* _Activity_
In the data below, find the line containing "Where should I click to: Mark", then set down that line and every later line up to and including the line containing "Task: Collapse the DemoServer$1.run root node", exactly.

* _Provided records_
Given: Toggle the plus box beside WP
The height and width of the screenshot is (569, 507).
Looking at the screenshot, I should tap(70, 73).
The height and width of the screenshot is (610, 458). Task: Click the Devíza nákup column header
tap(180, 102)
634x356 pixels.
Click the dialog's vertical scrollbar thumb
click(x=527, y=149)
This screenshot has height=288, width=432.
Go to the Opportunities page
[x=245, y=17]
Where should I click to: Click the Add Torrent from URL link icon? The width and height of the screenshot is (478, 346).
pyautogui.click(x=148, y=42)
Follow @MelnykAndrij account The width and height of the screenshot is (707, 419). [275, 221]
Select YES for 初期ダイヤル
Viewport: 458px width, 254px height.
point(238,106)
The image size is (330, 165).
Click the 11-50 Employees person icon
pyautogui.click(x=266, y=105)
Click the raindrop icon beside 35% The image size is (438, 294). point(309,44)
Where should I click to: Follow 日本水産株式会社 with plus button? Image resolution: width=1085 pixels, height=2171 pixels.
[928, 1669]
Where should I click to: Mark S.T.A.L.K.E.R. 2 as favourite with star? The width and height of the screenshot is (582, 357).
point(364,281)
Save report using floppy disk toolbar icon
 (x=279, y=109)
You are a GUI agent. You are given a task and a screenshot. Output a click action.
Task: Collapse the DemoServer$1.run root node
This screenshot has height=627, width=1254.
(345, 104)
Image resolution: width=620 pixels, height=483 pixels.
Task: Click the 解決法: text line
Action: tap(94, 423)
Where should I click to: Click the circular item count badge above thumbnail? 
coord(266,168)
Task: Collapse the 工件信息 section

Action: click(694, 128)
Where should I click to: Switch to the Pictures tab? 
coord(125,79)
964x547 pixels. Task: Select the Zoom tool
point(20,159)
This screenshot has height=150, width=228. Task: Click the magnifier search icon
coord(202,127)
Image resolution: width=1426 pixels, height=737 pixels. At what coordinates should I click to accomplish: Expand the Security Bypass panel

* _Response below_
Where should I click to: Mark S.T.A.L.K.E.R. 2 as favourite with star? The width and height of the screenshot is (582, 357).
point(364,281)
Save report using floppy disk toolbar icon
 (x=279, y=109)
You are a GUI agent. You are given a task and a screenshot. Output a click action.
Task: Collapse the DemoServer$1.run root node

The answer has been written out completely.